60% chance: similar shit show continues until March 2019. Huffing on both sides, probably some walking out, little progress. Economic outlook worsens considerably in that time. Inflation up, pound down, companies moving jobs out, public spending low as everything worsens. Public sentiment looses enthusiasm for hard Brexit, or perhaps Brexit at all as reality bites.

in a couple of panicked all nighters as the deadline approaches, a deal is thrashed out. Yes, it would be better for us, for them, if we thrashed one out sooner. But the EU never gets serious until the deadline, and does all its deals on the eve of them (see also: Greece). Deal involves staying in Single Market on basically the same terms for the next few years, but without voting rights. Maybe something on future relationship. Likely the beginning of a rolling never never where politicians can claim Brexit has been achieved without actually leaving the single market / EU changes enough with a range of 'membership' options so that the whole concept of Brexit becomes moot.

E.g. meantime core group of EU countries press on with further integration UK would never have agreed to.

Eventually some sort of trade deal agreed which us and other non EU core countries settle into. Economic decline bottoms out sometime during this period and recovery begins. New normal for next 10 years plus.

So rough, but survivable.

20% chance: either side comes to senses and deal gets thrashed out according to original timescale. Could be better or worse than the above. The one benefit of the first scenario is the hangover will have kicked in and killed off all notions of hard Brexit.

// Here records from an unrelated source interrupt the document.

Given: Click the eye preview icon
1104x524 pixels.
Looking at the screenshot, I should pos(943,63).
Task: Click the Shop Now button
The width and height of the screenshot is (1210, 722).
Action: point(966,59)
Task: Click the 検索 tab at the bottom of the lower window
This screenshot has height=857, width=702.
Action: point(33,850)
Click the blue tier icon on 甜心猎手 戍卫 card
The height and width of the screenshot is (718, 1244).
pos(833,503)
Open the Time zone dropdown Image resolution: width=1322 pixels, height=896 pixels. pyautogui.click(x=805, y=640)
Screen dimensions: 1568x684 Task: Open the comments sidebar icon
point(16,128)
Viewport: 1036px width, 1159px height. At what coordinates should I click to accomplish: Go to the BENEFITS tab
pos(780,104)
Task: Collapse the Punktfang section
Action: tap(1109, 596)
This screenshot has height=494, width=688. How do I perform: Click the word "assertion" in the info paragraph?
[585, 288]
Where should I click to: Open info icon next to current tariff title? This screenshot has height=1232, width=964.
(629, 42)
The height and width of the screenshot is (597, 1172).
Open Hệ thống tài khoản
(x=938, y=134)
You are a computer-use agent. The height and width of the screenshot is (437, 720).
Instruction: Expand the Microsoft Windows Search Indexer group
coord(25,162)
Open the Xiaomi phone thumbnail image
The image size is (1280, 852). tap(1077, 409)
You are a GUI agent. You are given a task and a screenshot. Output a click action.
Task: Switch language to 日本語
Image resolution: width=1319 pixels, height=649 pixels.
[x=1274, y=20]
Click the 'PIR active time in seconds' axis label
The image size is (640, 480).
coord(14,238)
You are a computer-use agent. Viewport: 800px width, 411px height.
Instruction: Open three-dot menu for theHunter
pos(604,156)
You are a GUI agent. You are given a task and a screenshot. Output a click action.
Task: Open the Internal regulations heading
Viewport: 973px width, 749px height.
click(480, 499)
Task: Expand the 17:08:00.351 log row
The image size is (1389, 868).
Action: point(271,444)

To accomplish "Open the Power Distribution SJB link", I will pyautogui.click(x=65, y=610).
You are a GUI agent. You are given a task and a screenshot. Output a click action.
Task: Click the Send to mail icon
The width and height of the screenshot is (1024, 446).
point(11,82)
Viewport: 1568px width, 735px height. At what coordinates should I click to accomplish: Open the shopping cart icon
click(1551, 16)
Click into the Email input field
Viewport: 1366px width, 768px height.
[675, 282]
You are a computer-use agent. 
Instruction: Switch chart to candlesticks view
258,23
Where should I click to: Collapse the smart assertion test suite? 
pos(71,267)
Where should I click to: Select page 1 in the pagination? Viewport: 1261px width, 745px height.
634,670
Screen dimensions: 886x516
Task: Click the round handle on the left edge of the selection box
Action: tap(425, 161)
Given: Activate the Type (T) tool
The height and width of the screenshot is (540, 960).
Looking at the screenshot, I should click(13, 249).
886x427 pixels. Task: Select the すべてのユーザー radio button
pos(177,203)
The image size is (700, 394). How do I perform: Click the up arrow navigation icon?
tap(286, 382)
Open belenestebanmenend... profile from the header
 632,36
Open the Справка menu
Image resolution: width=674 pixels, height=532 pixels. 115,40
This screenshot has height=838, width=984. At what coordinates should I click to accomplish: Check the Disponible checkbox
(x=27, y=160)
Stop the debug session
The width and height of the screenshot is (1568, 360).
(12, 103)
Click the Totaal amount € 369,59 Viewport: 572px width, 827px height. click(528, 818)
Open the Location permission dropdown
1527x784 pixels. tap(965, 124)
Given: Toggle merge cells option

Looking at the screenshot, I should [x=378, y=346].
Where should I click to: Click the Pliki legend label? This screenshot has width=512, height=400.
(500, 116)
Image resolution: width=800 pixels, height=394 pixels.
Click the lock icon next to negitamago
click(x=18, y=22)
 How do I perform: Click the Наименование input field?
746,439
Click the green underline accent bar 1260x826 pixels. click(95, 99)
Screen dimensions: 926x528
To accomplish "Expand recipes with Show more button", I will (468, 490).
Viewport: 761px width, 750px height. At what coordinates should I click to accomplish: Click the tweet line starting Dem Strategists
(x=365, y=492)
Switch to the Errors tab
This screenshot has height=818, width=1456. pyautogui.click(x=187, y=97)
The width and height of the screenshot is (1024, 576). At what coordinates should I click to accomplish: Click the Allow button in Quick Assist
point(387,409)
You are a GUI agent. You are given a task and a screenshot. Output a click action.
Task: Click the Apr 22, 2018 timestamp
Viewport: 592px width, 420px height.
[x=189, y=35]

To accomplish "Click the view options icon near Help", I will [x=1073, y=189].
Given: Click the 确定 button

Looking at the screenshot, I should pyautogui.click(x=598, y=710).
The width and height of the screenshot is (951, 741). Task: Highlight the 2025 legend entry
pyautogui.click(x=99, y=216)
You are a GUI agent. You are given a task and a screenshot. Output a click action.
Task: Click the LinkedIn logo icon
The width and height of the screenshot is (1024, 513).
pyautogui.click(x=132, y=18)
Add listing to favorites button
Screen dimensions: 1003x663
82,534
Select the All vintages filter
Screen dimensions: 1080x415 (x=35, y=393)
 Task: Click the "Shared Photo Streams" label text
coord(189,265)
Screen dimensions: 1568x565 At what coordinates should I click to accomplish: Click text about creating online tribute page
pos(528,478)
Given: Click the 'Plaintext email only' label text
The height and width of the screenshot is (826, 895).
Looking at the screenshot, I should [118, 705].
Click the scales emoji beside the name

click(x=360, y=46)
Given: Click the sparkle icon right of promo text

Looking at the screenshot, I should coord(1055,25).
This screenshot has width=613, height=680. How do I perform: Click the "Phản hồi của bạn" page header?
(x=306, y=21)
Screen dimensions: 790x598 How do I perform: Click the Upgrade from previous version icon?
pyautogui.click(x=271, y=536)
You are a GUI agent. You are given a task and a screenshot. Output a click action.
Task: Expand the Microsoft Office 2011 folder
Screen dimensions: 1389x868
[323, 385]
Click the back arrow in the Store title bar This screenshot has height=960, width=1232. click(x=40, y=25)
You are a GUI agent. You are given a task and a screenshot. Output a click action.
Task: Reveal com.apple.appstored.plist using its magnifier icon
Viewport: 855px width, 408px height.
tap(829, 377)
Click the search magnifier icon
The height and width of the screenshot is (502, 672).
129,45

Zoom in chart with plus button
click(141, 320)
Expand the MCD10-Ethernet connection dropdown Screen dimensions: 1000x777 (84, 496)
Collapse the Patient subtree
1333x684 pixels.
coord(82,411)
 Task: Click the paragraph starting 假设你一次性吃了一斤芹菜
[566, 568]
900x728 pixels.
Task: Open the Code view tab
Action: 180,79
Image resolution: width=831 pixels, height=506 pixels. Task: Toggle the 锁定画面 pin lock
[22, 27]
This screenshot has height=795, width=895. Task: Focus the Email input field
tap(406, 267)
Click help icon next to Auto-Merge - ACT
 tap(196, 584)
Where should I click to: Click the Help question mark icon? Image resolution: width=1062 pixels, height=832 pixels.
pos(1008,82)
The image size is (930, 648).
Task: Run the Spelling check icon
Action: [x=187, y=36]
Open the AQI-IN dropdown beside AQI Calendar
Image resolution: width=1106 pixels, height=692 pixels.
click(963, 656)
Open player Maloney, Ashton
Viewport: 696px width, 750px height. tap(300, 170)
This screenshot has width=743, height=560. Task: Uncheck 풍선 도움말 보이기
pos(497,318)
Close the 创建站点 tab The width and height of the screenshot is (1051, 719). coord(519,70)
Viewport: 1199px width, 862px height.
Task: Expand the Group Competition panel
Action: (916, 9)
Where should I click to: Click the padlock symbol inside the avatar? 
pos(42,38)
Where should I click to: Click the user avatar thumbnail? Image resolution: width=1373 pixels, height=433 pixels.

20% chance: no deal. Big negative economic impacts for UK. Beginning of serious decline. Public services as we know them (NHS etc) fall apart, as they are simply unaffordable in our new economic reality. Fall out of the G7 sometime in the 2020s. Eventually admit our mistake and rejoin the Single Market sometime towards 2030.

On the plus side: in any of these, the death / split of the Tory party. Possibly Labour too. Realliagnment of british politics: for me, Brexit is best seen (from a UK perspective) as the end of the Thatcher paradigm. As, in turn, the arrival of Thatcher was the end of the post war paradigm. Not clear what the new British settlement will be yet, but likewise it wasn't really clear what Thatcherism was about until the mid 1980s.

Like it or not, Brexit forces a European reckoning too. The victory of Macron allowed entrenched Euro elites to think it was a blip. But they are wrong, and the sentiments expressed by Brexit are growing elsewhere across the EU, and not going away (see most recently the German election result). TO deal with this, the EU will HAVE To change to survive, and that will be a good thing.

But potentially a shit decade meantime. Which is non trival.

Peregrina · 17/10/2017 23:09

So is an EEA or Swiss-type deal, which no one would be really happy with but enough people would be willing to accept as the consequences of crashing out become clear.

I think a Swiss type deal is out, because the rest of the EU think it's too messy, seeing as it's been something which has just grown like topsy.

As for EEA, IMO it's a compromise which moderate Leavers and Remainers would find acceptable. It wouldn't suit those who want to curb immigration, but we are constantly assured that no-one on MN voted on anti-immigrant grounds. It squares with the 2015 Tory manifesto of a commitment to the Single Market, so May, Johnson, Gove, IDS etc. who were all in Government at the time, and presumably signed up to, should have no problem with it. Even Farage extolled the Norway option, so should be OK with him.